Building an Agent from Scratch
Key Concepts
Knowledge Base: The agent's memory. A collection of stored documents (markdown files, scraped pages, uploaded text) that the agent can read from, search, and write to. By storing a baseline and comparing it against live data each run, the knowledge base is what makes an agent longitudinal - it tracks drift over time rather than looking at a snapshot in isolation.
Structured Outputs: Defined fields (booleans, strings) that replace freeform LLM text with consistent, parsable data. Instead of getting a blob of text you have to interpret, you get specific fields like changes_detected: true or salesforce_changed: false. Structured outputs are what make agents programmable - booleans can drive conditionals, strings can pass cleanly downstream.
Advancing Baseline: At the end of every run, the agent uploads current scrapes back to the knowledge base, overwriting the previous baseline. The next run compares against this run's data, not the original. Every run advances what "normal" looks like, so the agent tracks change over time automatically.
Quick Reference
Knowledge Base Setup
- Navigate to the Knowledge Bases tab
- Click Add Knowledge Base and name it
- Inside the knowledge base, click Add Files
- Choose your input method: Scrape Pages (enter a URL), Upload Files, Crawl Website, or Paste Text
- For pricing monitoring or similar use cases, scrape each target URL - the content is stored as a markdown document
Three knowledge base operations available inside agents:
- Read a specific file - Pull a known document by name (use for small, defined sets)
- Search the knowledge base - Dynamically find documents across large collections (use when you have hundreds of files)
- Upload/update content - Write new data back to the knowledge base (use to advance baselines)
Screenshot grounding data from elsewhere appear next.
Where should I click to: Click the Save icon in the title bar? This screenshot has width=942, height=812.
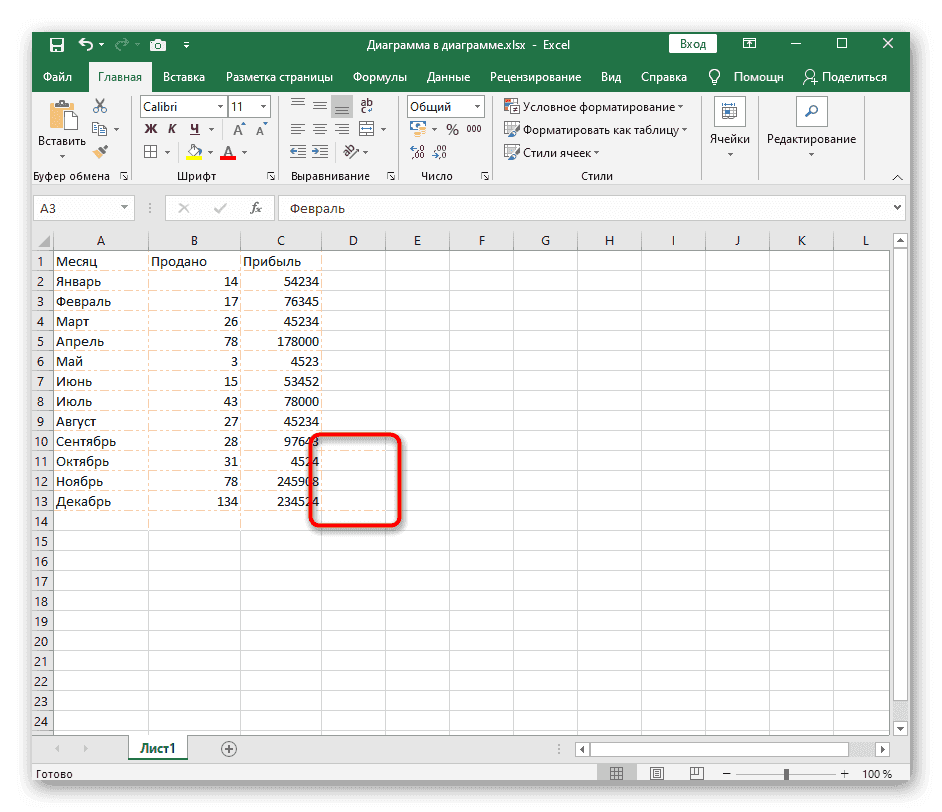point(57,44)
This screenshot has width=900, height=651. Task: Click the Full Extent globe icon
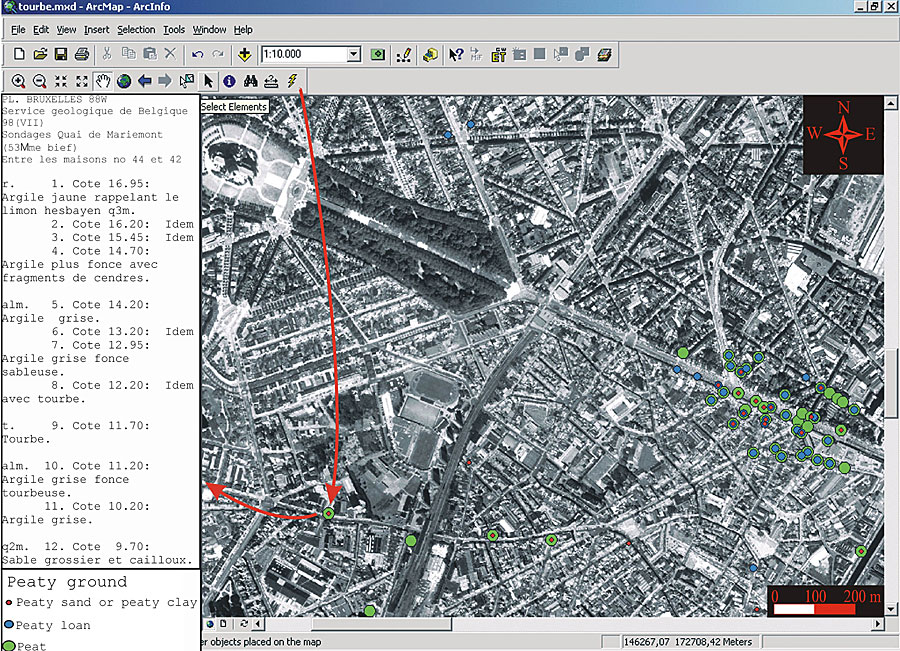click(x=124, y=81)
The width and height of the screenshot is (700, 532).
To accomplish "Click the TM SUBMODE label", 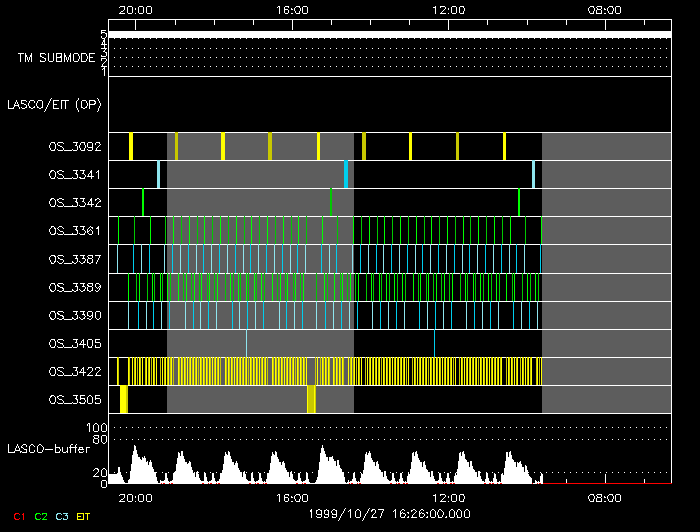I will pos(56,58).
Building the Agent: Node by Node
The competitive pricing monitor uses 17 nodes across six logical stages:
Stage 1 - Pull baselines (4 Knowledge Base Read nodes)
- One node per competitor, each reading its stored pricing page from the knowledge base
- Label every output clearly (e.g.,
SF Baseline, Zoho Baseline) - you'll reference these as variables later, and generic labels like Get Knowledge Base File 1 become unmanageable
Stage 2 - Scrape live pages (4 Web Page Scrape nodes)
- One node per competitor pricing URL
- Output as markdown to keep format consistent with stored baselines
- Label outputs to mirror the baseline naming (e.g.,
SF Current, Zoho Current)
Stage 3 - Detect changes (1 Prompt LLM node)
- Feed in all 8 variables (4 baselines + 4 current scrapes)
- Prompt instructs the LLM to compare each pair and identify structural or substantial changes
- Structured outputs: one boolean per competitor (
hubspot_changed, sf_changed, etc.), one global changes_detected boolean, and one change_summary string - Use a predictable/low-variety setting for data tasks
Stage 4 - Branch (1 Conditional node)
- Condition:
changes_detected == true - True branch: Continue to diagnosis, Slack message, and knowledge base update
- False branch: Skip analysis, still update the knowledge base so the baseline stays fresh
Stage 5 - Diagnose and deliver (True branch: 2 Prompt LLM nodes + 1 Slack node)
- Change Writer node: Receives all baselines, all current scrapes, plus the full structured output from detection. Prompt asks for specific numbers, tier names, and competitive gap analysis. Key instruction: diagnose only, do not make recommendations. Output label:
competitive_diagnosis - Slack Writer node: Takes the competitive diagnosis and formats it as a single readable Slack message. A more creative/varied setting is fine here since humans are reading it. Consider using a strong writing model (e.g., Opus).
- Slack Integration node: Select workspace, channel, and pass the Slack message variable as the message content
Stage 6 - Update baselines (4 Upload to Knowledge Base nodes, on both branches)
- Each node takes a current scrape variable and uploads it to the knowledge base, overwriting the previous file
- Keep the format as markdown to match how the baselines were originally stored
- This runs on both the true and false branches - even when nothing changed, the baseline advances
Output Label Naming Convention
Name outputs so they're instantly recognizable when wiring prompts with 8+ variables:
- Baselines:
HubSpot Baseline, SF Baseline, Zoho Baseline, PipeDrive Baseline - Current scrapes:
HubSpot Current, SF Current, Zoho Current, PipeDrive Current - Detection results:
changes_detected, hubspot_changed, change_summary - Analysis:
competitive_diagnosis - Final output:
slack_message
LLM Node Settings by Purpose
- Data/detection tasks: Low variety, strong reasoning model (e.g., GPT-5). You want consistent, predictable analysis.
- Writing tasks for human readers: Allow some variety, strong writing model (e.g., Opus). Keeps recurring messages from feeling identical.
- Diagnosis tasks: Low variety, include all context (even unchanged competitors) because competitive shifts only make sense relative to the full landscape.